━━ Dataset entries ━━
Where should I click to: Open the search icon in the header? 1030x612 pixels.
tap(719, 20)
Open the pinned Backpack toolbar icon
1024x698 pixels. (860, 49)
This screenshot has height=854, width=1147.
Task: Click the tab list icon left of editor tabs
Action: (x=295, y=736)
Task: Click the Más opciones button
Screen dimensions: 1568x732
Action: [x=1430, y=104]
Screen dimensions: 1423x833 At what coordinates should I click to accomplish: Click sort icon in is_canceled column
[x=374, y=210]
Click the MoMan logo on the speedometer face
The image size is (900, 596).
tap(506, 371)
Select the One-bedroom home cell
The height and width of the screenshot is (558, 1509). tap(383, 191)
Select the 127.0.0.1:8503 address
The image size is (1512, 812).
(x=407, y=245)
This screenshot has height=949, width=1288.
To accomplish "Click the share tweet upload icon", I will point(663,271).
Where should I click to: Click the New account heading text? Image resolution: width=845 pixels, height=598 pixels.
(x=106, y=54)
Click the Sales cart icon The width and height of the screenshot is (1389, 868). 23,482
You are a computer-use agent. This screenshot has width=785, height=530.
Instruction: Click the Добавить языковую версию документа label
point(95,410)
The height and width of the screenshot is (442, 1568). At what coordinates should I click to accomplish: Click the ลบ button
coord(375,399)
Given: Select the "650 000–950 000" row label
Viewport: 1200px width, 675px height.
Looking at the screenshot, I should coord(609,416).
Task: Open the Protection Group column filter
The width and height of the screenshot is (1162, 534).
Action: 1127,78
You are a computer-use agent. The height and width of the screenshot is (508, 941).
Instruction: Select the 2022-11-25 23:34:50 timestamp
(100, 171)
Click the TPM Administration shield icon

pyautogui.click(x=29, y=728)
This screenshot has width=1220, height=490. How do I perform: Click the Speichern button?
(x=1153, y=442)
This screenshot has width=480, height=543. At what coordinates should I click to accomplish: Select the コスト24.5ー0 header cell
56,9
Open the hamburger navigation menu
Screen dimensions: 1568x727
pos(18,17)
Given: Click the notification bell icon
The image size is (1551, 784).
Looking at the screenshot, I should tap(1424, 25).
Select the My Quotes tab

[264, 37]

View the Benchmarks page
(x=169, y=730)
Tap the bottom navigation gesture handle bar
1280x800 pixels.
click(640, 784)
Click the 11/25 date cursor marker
━━━
[Problem statement] Each line above must be retyped exactly.

[Problem solution]
Where should I click to: Open the search icon in the header? 1030x612 pixels.
tap(719, 20)
Open the pinned Backpack toolbar icon
1024x698 pixels. (860, 49)
This screenshot has height=854, width=1147.
Task: Click the tab list icon left of editor tabs
Action: (x=295, y=736)
Task: Click the Más opciones button
Screen dimensions: 1568x732
Action: [x=1430, y=104]
Screen dimensions: 1423x833 At what coordinates should I click to accomplish: Click sort icon in is_canceled column
[x=374, y=210]
Click the MoMan logo on the speedometer face
The image size is (900, 596).
tap(506, 371)
Select the One-bedroom home cell
The height and width of the screenshot is (558, 1509). tap(383, 191)
Select the 127.0.0.1:8503 address
The image size is (1512, 812).
(x=407, y=245)
This screenshot has height=949, width=1288.
To accomplish "Click the share tweet upload icon", I will point(663,271).
Where should I click to: Click the New account heading text? Image resolution: width=845 pixels, height=598 pixels.
(x=106, y=54)
Click the Sales cart icon The width and height of the screenshot is (1389, 868). 23,482
You are a computer-use agent. This screenshot has width=785, height=530.
Instruction: Click the Добавить языковую версию документа label
point(95,410)
The height and width of the screenshot is (442, 1568). At what coordinates should I click to accomplish: Click the ลบ button
coord(375,399)
Given: Select the "650 000–950 000" row label
Viewport: 1200px width, 675px height.
Looking at the screenshot, I should coord(609,416).
Task: Open the Protection Group column filter
The width and height of the screenshot is (1162, 534).
Action: 1127,78
You are a computer-use agent. The height and width of the screenshot is (508, 941).
Instruction: Select the 2022-11-25 23:34:50 timestamp
(100, 171)
Click the TPM Administration shield icon

pyautogui.click(x=29, y=728)
This screenshot has width=1220, height=490. How do I perform: Click the Speichern button?
(x=1153, y=442)
This screenshot has width=480, height=543. At what coordinates should I click to accomplish: Select the コスト24.5ー0 header cell
56,9
Open the hamburger navigation menu
Screen dimensions: 1568x727
pos(18,17)
Given: Click the notification bell icon
The image size is (1551, 784).
Looking at the screenshot, I should tap(1424, 25).
Select the My Quotes tab

[264, 37]

View the Benchmarks page
(x=169, y=730)
Tap the bottom navigation gesture handle bar
1280x800 pixels.
click(640, 784)
Click the 11/25 date cursor marker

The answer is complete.